• _WHAT THE TASK ASKS_:
Reproduce every line of the material below word for word.

• _EXERCISE INPUTS_:
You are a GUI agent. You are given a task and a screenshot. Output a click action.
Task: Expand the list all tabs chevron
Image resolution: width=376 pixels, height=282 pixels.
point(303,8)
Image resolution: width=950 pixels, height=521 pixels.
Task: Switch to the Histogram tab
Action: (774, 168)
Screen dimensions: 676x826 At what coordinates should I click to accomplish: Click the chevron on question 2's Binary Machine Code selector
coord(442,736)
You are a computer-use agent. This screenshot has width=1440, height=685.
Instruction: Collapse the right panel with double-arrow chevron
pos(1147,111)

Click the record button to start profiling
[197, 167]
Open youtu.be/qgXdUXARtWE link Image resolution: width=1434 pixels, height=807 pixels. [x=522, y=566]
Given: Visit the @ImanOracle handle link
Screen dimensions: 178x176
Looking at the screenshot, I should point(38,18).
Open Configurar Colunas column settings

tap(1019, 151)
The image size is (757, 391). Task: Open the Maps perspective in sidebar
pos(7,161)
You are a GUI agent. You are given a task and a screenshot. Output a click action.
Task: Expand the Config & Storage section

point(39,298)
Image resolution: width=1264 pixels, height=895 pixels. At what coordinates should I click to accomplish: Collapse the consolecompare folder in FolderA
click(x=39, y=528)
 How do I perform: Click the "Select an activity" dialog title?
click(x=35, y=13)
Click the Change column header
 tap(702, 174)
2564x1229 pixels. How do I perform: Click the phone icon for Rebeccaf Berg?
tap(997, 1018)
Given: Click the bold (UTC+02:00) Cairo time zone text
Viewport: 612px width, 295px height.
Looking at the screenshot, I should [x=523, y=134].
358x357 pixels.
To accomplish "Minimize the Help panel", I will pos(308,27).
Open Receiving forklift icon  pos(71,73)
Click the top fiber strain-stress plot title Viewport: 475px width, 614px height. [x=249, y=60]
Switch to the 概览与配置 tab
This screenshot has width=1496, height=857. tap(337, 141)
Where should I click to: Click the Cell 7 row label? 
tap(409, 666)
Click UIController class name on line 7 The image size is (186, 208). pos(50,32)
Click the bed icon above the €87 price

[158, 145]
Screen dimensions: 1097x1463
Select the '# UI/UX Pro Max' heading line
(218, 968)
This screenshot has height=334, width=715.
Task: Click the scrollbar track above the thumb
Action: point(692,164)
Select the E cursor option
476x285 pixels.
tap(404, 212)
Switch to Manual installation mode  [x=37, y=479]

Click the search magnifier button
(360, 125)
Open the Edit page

• _CORRECT RESPONSE_:
You are a GUI agent. You are given a task and a screenshot. Output a click action.
Task: Expand the list all tabs chevron
Image resolution: width=376 pixels, height=282 pixels.
point(303,8)
Image resolution: width=950 pixels, height=521 pixels.
Task: Switch to the Histogram tab
Action: (774, 168)
Screen dimensions: 676x826 At what coordinates should I click to accomplish: Click the chevron on question 2's Binary Machine Code selector
coord(442,736)
You are a computer-use agent. This screenshot has width=1440, height=685.
Instruction: Collapse the right panel with double-arrow chevron
pos(1147,111)

Click the record button to start profiling
[197, 167]
Open youtu.be/qgXdUXARtWE link Image resolution: width=1434 pixels, height=807 pixels. [x=522, y=566]
Given: Visit the @ImanOracle handle link
Screen dimensions: 178x176
Looking at the screenshot, I should point(38,18).
Open Configurar Colunas column settings

tap(1019, 151)
The image size is (757, 391). Task: Open the Maps perspective in sidebar
pos(7,161)
You are a GUI agent. You are given a task and a screenshot. Output a click action.
Task: Expand the Config & Storage section

point(39,298)
Image resolution: width=1264 pixels, height=895 pixels. At what coordinates should I click to accomplish: Collapse the consolecompare folder in FolderA
click(x=39, y=528)
 How do I perform: Click the "Select an activity" dialog title?
click(x=35, y=13)
Click the Change column header
 tap(702, 174)
2564x1229 pixels. How do I perform: Click the phone icon for Rebeccaf Berg?
tap(997, 1018)
Given: Click the bold (UTC+02:00) Cairo time zone text
Viewport: 612px width, 295px height.
Looking at the screenshot, I should [x=523, y=134].
358x357 pixels.
To accomplish "Minimize the Help panel", I will pos(308,27).
Open Receiving forklift icon  pos(71,73)
Click the top fiber strain-stress plot title Viewport: 475px width, 614px height. [x=249, y=60]
Switch to the 概览与配置 tab
This screenshot has width=1496, height=857. tap(337, 141)
Where should I click to: Click the Cell 7 row label? 
tap(409, 666)
Click UIController class name on line 7 The image size is (186, 208). pos(50,32)
Click the bed icon above the €87 price

[158, 145]
Screen dimensions: 1097x1463
Select the '# UI/UX Pro Max' heading line
(218, 968)
This screenshot has height=334, width=715.
Task: Click the scrollbar track above the thumb
Action: point(692,164)
Select the E cursor option
476x285 pixels.
tap(404, 212)
Switch to Manual installation mode  [x=37, y=479]

Click the search magnifier button
(360, 125)
Open the Edit page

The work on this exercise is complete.